3. A clara divisão de tarefas e responsabilidades, pois o arquiteto terá a responsabilidade legal de elaborar o projeto em conformidade com a legislação e com as normas técnicas vigentes. Já o responsável técnico pela obra deverá realizar a construção de acordo com o projeto. O proprietário, por sua vez, será responsável pelo correto atendimento das disposições do COE e legislação correlata e pela veracidade das informações apresentadas.
Mas no que tange diretamente o Retrofit, destaco duas novidades muito importantes:
1. Dentro do item Requalificação de Edificações, o novo código apresenta o conceito de “adaptação razoável”, aceitando soluções que não atendam necessariamente a legislação vigente, para modernização de edificações existentes, construídas antes de 1992. Como por exemplo a possibilidade de aprovação mesmo que o projeto não consiga atender a todas as condições de Acessibilidade, que era um impacto grande anteriormente, mediante uma declaração através do Modelo de declaração de impraticabilidade técnica de atendimento às condições de acessibilidade.

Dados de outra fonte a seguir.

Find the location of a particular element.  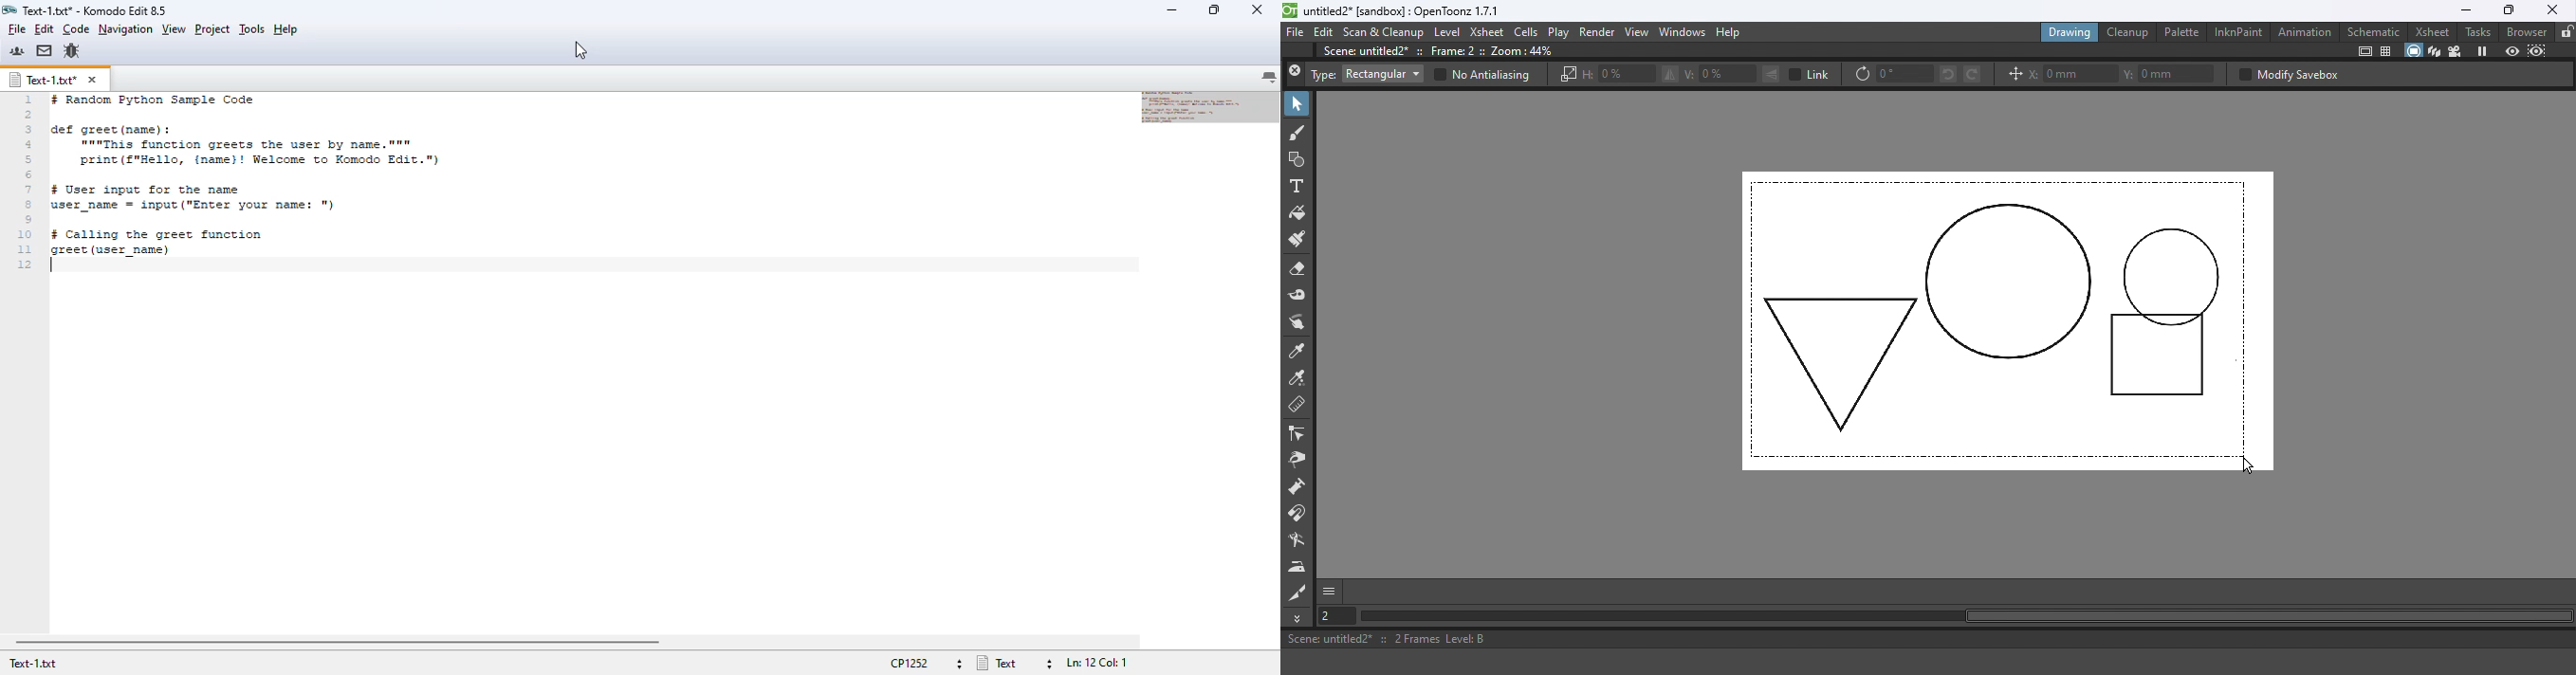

O modelo consta no COE.
2. E também no item de Requalificação de Edificação Existente é admitida a ampliação da área construída para suprir às necessidades de adequação e modernização das instalações da edificação. É considerado não computável o aumento de área destinado à adaptação razoável à acessibilidade e à melhoria das condições de segurança de uso, higiene e salubridade da edificação existente, não sendo considerado para efeito de cálculo do coeficiente de aproveitamento e da taxa de ocupação previstos na LPUOS (Lei de Parcelamento, Uso e Ocupação do Solo).